[Excerpted data Boundary: Start]

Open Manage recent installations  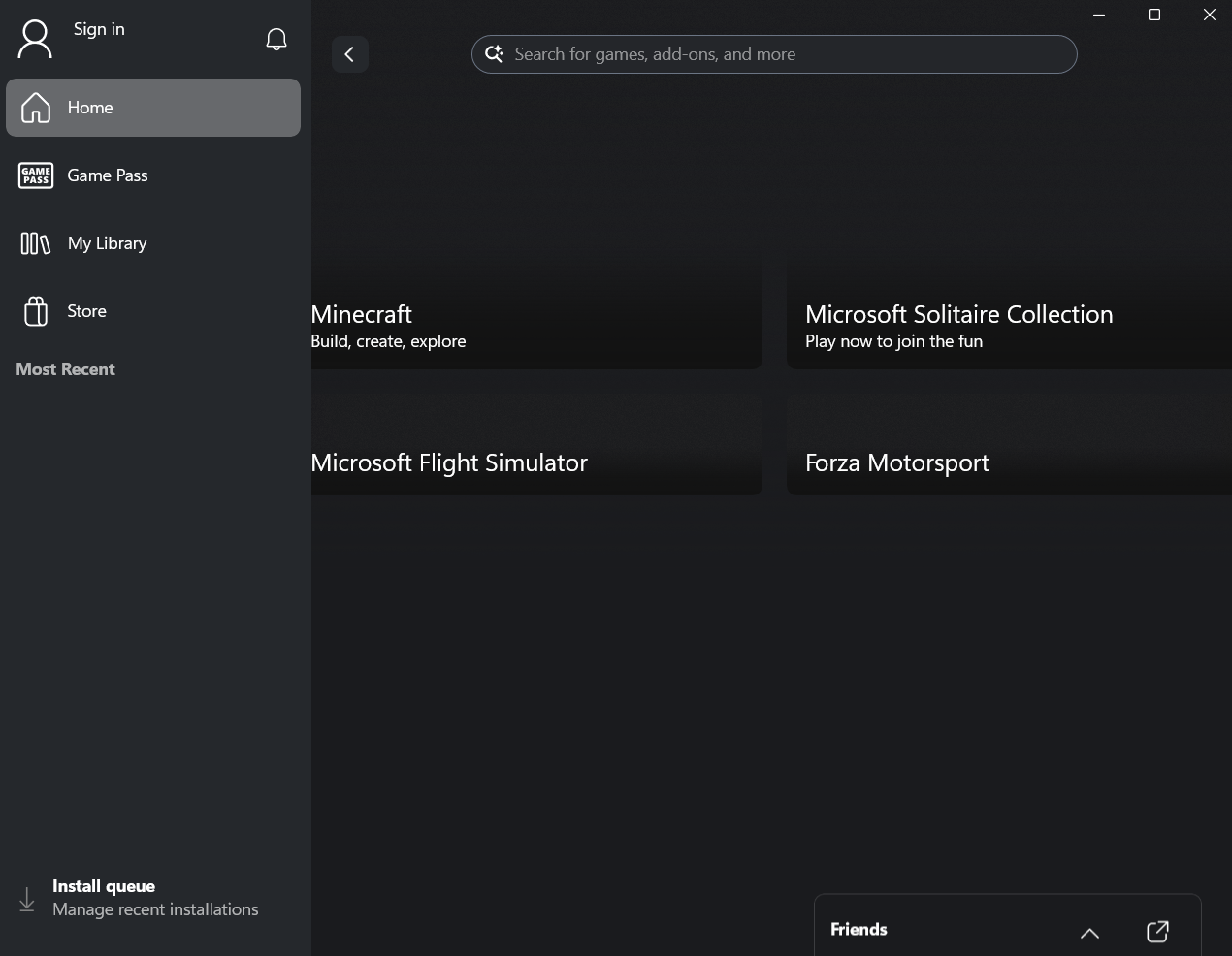click(x=155, y=909)
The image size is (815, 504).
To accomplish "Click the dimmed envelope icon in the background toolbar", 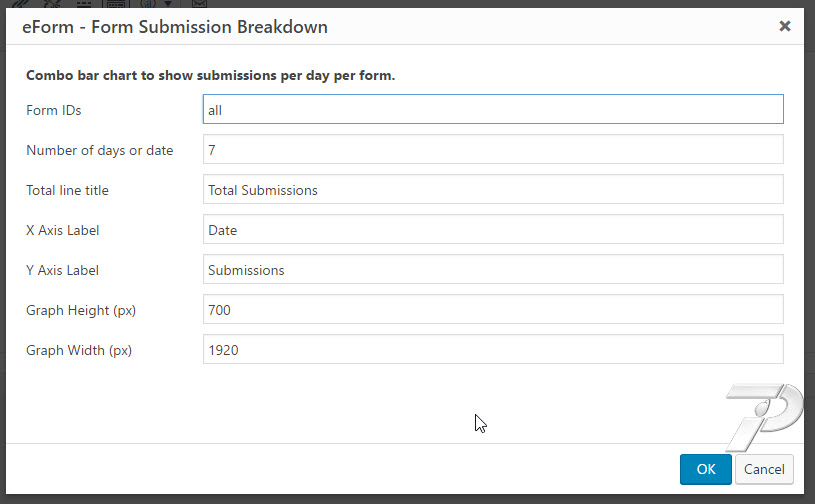I will tap(200, 4).
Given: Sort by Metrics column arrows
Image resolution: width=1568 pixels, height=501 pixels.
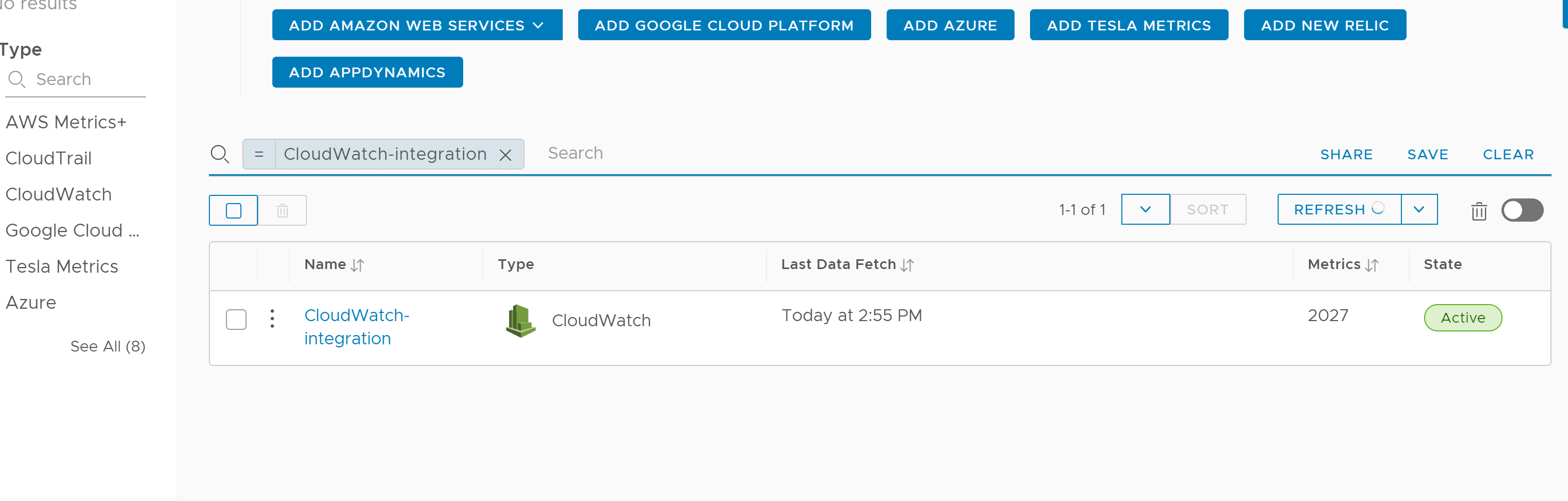Looking at the screenshot, I should pos(1371,265).
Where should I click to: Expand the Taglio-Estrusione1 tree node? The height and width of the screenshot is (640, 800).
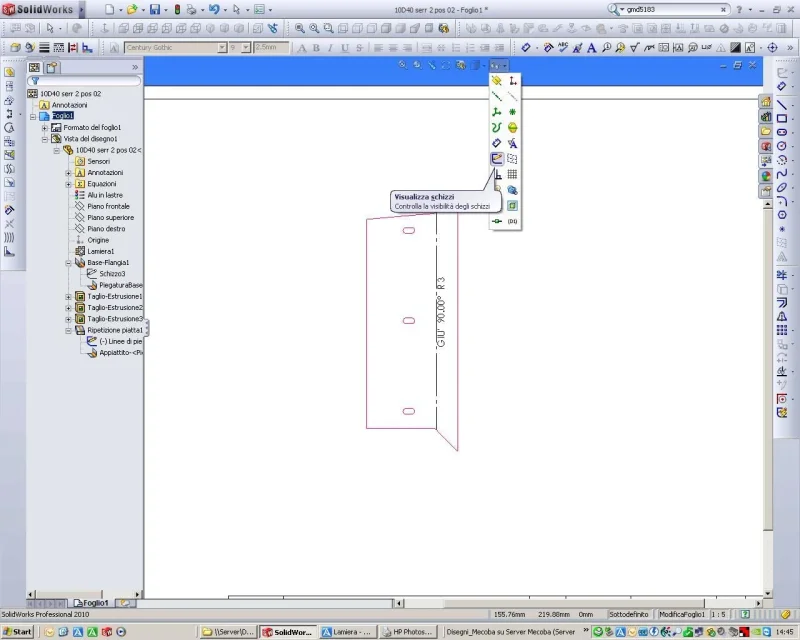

[Excerpted data Boundary: End]

_Problem:_ Print the lines from the one holding "Image resolution: width=1568" through the last line of the records, word for word, and omit the pictures.

_Your solution:_
Image resolution: width=1568 pixels, height=501 pixels.
Looking at the screenshot, I should pos(1371,265).
Where should I click to: Expand the Taglio-Estrusione1 tree node? The height and width of the screenshot is (640, 800).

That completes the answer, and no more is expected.